Review of the Q 15 minute observation sheets dated 2/19/20 to 2/25/20 revealed the area at the top of each form which indicated the Level of Observation, Frequency of Observation, and Type of Precautions in Place, were left blank. The RN failed to monitor the 15 minute observations by the PCA and ensure documentation on the form was complete and accurate.
Review of the physician assessment/plan dated 2/20/20 and dictated at 10:01 AM revealed PI # 2 had 3 prior psychiatric hospitalizations and no suicide attempts, initially presented to the ED intoxicated...verbalizing suicidal ideations...after..sober up...continued to verbalize suicidal ideations with a plan to stab himself to the heart...reports feelings of hopelessness...feels like he/she is a burden and is tired of his/her life...on exam (examination)...continues to report suicidal ideations as well as depressed mood and neurovegatative symptoms of depression.
Review of the nurses note dated 2/21/20 at 8:30 AM revealed "pt (patient) isolated to room...anxiety rated at 7 and depression 9/10 ( 9 out of 10)...when asked about SI (suicidal ideations)..states "not today" then stated "not yet today"...
There was no documentation a suicide risk assessment or screening was performed.
Review of the physician's progress note dated 2/21/20 and dictated at 1:09 PM revealed PI # 2 "continues to report passive suicidal ideations."
Review of the Frequent Screener documentation in the MR revealed the following questions:
Have you actually had any thoughts of killing yourself?
Have you been thinking about how you might kill yourself?
Have you had these thoughts w/some (with some) intention to act on them?
Have you started to work out / worked out a plan?
Have you ever done / started / prepared to end your life?

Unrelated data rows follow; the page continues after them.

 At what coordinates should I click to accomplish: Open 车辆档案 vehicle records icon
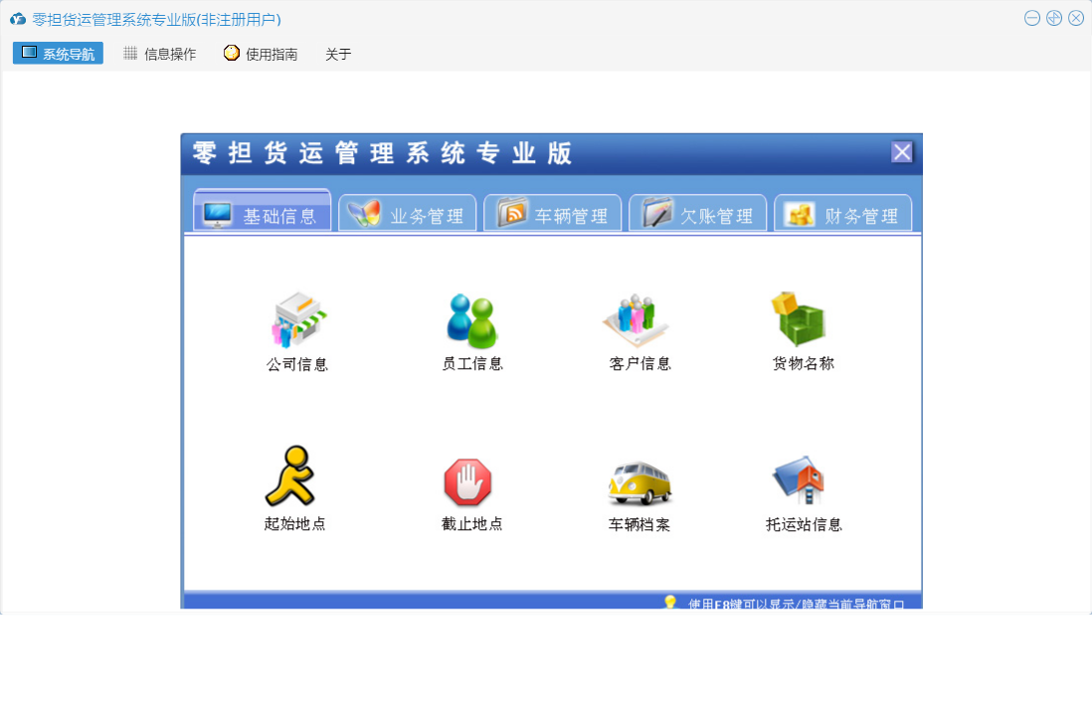pos(638,483)
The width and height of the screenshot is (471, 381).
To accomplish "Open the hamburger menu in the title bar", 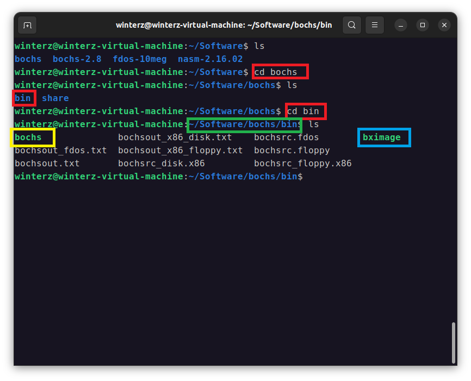I will 374,24.

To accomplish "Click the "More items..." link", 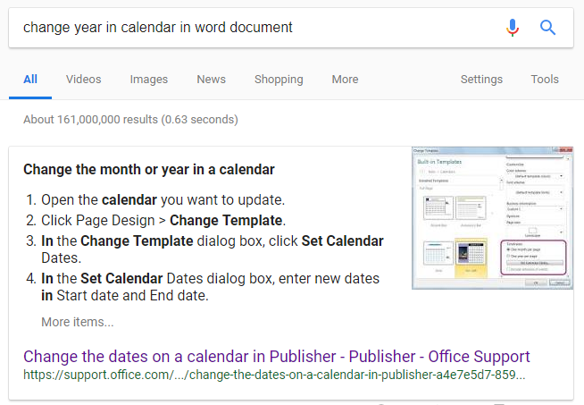I will (x=78, y=322).
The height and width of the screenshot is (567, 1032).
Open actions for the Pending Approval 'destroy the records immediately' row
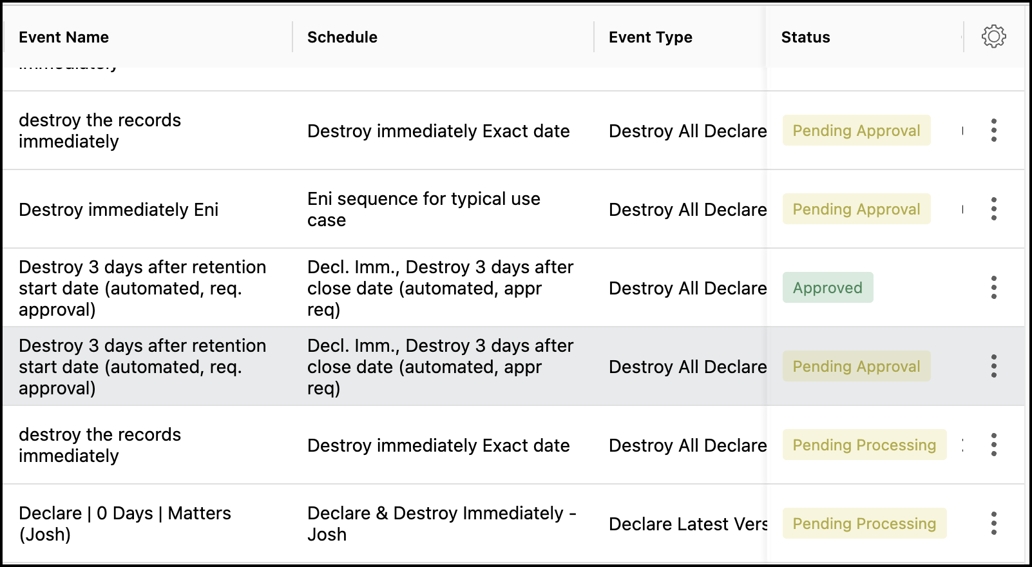[x=993, y=130]
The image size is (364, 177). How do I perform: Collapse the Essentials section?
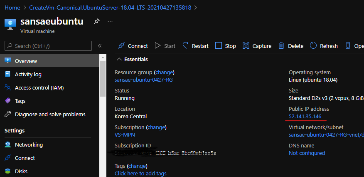120,60
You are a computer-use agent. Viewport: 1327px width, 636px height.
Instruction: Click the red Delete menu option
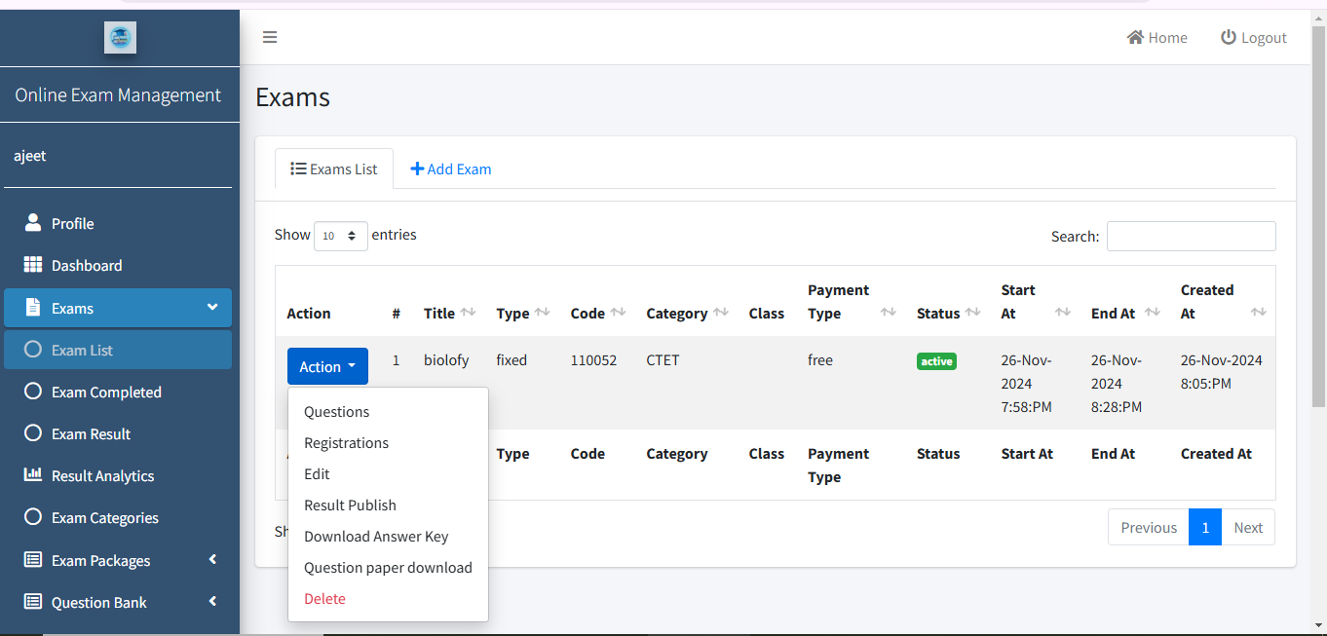pos(324,599)
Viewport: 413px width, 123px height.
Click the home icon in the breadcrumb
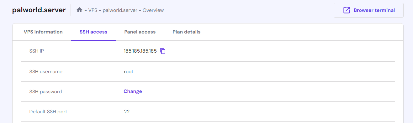click(x=79, y=10)
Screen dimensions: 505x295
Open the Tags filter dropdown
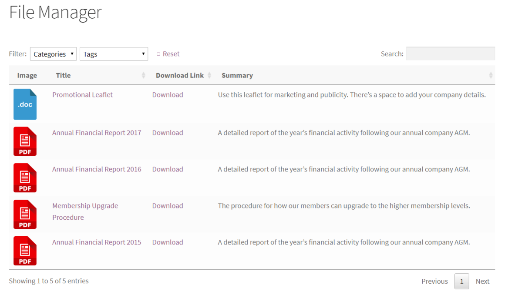point(114,54)
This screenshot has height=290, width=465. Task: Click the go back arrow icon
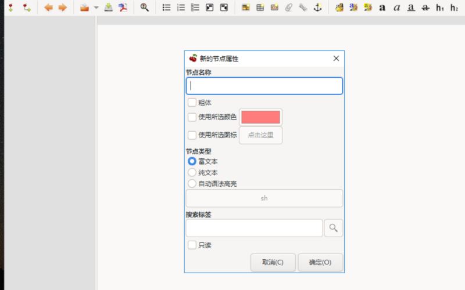coord(48,8)
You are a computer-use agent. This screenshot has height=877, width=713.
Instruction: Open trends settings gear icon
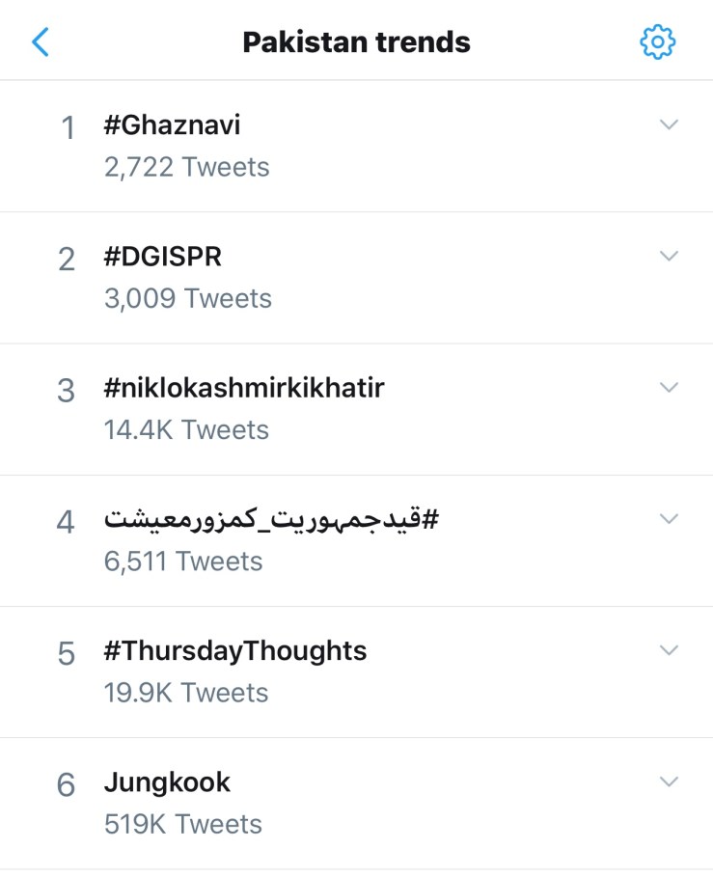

The above questions were answered "no" with Suicide Risk Level as "No Risk" at the following times:
2/21/20 at 1930 (7:30 PM)
2/22/20 at 1925 (7:25 PM)
2/23/20 at 1955 (7:55 PM)
2/24/20 at 1201 (12:01 PM)
2/25/20 at 1030 (10:30 AM)
There was no documentation the staff completed a Suicide Risk Assessment every shift according to PI # 2's treatment plan and there was no documentation the patient was placed on 1:1 nor continuous visual observation as directed per the facility policy for suicidal patients.
A phone interview conducted on 4/8/2020 at 12:45 PM with EI # 1, Director of Nursing, confirmed the suicide assessment was not completed, the observation sheets failed to be completed with the observation level and safety precautions, and the policy for suicidal patients observation level was not followed.
3. PI # 3 was admitted to the facility on 2/25/2020 with a diagnosis of Unspecified Depressive Disorder.
PI # 3 arrived to the MHCO on 2/25/2020 at 9:00 PM.
Review of the Observation Form dated 2/25/2020 revealed the Observation/Frequency was LOS (line of sight) and no documentation of the Type of Precautions.
Further review of the Observation Form dated 2/25/2020 revealed no documentation of every 15 minute observations between 9:15 PM to 11:45 PM.
Review of the Observation Forms dated 2/26/2020, 2/27/2020, 2/28/2020, 3/2/2020 and 3/3/2020 revealed no documentation of Observation/Frequency or Type of Precautions.
The RN failed to monitor the 15 minute observations by the PCA and ensure observations were completed and documentation on the form was complete and accurate.
A written question was submitted to EI # 1 on 4/2/2020 asking if there was documentation of every 15 minute observation on 2/25/2020 between 9:15 PM to 11:45 PM. A written response was received from EI # 1 on 4/2/2020 at 4:49 PM stating, "I have reviewed the chart and there is not an observation form for those dates".